-------- Extracted entries
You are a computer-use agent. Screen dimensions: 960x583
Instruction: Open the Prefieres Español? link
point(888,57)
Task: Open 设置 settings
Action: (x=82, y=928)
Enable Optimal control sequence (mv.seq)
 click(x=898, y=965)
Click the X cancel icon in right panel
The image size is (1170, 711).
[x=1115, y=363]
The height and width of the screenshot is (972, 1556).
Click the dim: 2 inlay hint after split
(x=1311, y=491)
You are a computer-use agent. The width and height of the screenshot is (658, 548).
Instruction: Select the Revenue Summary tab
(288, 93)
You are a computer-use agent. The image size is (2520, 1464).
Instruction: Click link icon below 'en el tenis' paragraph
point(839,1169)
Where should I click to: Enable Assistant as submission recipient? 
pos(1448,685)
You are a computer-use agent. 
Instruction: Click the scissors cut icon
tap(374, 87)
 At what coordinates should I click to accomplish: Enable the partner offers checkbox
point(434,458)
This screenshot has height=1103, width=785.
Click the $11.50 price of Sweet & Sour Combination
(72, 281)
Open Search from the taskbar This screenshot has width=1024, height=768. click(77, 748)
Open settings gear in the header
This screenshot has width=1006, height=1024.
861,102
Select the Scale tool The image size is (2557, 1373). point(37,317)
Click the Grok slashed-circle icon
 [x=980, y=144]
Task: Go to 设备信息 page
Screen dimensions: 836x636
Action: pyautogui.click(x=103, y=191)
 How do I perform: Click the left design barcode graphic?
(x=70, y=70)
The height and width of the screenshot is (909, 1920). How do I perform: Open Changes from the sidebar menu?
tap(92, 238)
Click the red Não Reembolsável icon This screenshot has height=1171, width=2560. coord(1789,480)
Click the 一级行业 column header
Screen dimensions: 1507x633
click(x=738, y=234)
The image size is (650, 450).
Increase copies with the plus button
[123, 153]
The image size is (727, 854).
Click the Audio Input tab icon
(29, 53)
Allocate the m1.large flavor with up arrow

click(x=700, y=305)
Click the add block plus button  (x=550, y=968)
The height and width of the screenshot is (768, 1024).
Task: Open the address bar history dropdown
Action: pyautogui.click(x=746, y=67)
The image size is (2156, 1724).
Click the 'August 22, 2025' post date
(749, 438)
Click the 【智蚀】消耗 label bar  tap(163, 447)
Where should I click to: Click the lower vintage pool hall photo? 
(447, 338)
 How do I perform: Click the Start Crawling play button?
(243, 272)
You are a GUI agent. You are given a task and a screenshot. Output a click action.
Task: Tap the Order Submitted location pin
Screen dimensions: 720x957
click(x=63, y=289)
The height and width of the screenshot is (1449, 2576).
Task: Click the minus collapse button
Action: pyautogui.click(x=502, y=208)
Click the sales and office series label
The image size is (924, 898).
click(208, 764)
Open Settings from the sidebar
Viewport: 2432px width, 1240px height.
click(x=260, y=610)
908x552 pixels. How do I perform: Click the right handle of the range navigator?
----------------
- **To be done**
Copy all of the data above line for line, with no changes to any character.

- **Response**
You are a computer-use agent. Screen dimensions: 960x583
Instruction: Open the Prefieres Español? link
point(888,57)
Task: Open 设置 settings
Action: (x=82, y=928)
Enable Optimal control sequence (mv.seq)
 click(x=898, y=965)
Click the X cancel icon in right panel
The image size is (1170, 711).
[x=1115, y=363]
The height and width of the screenshot is (972, 1556).
Click the dim: 2 inlay hint after split
(x=1311, y=491)
You are a computer-use agent. The width and height of the screenshot is (658, 548).
Instruction: Select the Revenue Summary tab
(288, 93)
You are a computer-use agent. The image size is (2520, 1464).
Instruction: Click link icon below 'en el tenis' paragraph
point(839,1169)
Where should I click to: Enable Assistant as submission recipient? 
pos(1448,685)
You are a computer-use agent. 
Instruction: Click the scissors cut icon
tap(374, 87)
 At what coordinates should I click to accomplish: Enable the partner offers checkbox
point(434,458)
This screenshot has height=1103, width=785.
Click the $11.50 price of Sweet & Sour Combination
(72, 281)
Open Search from the taskbar This screenshot has width=1024, height=768. click(77, 748)
Open settings gear in the header
This screenshot has width=1006, height=1024.
861,102
Select the Scale tool The image size is (2557, 1373). point(37,317)
Click the Grok slashed-circle icon
 [x=980, y=144]
Task: Go to 设备信息 page
Screen dimensions: 836x636
Action: pyautogui.click(x=103, y=191)
 How do I perform: Click the left design barcode graphic?
(x=70, y=70)
The height and width of the screenshot is (909, 1920). How do I perform: Open Changes from the sidebar menu?
tap(92, 238)
Click the red Não Reembolsável icon This screenshot has height=1171, width=2560. coord(1789,480)
Click the 一级行业 column header
Screen dimensions: 1507x633
click(x=738, y=234)
The image size is (650, 450).
Increase copies with the plus button
[123, 153]
The image size is (727, 854).
Click the Audio Input tab icon
(29, 53)
Allocate the m1.large flavor with up arrow

click(x=700, y=305)
Click the add block plus button  (x=550, y=968)
The height and width of the screenshot is (768, 1024).
Task: Open the address bar history dropdown
Action: pyautogui.click(x=746, y=67)
The image size is (2156, 1724).
Click the 'August 22, 2025' post date
(749, 438)
Click the 【智蚀】消耗 label bar  tap(163, 447)
Where should I click to: Click the lower vintage pool hall photo? 
(447, 338)
 How do I perform: Click the Start Crawling play button?
(243, 272)
You are a GUI agent. You are given a task and a screenshot. Output a click action.
Task: Tap the Order Submitted location pin
Screen dimensions: 720x957
click(x=63, y=289)
The height and width of the screenshot is (1449, 2576).
Task: Click the minus collapse button
Action: pyautogui.click(x=502, y=208)
Click the sales and office series label
The image size is (924, 898).
click(208, 764)
Open Settings from the sidebar
Viewport: 2432px width, 1240px height.
click(x=260, y=610)
908x552 pixels. How do I perform: Click the right handle of the range navigator?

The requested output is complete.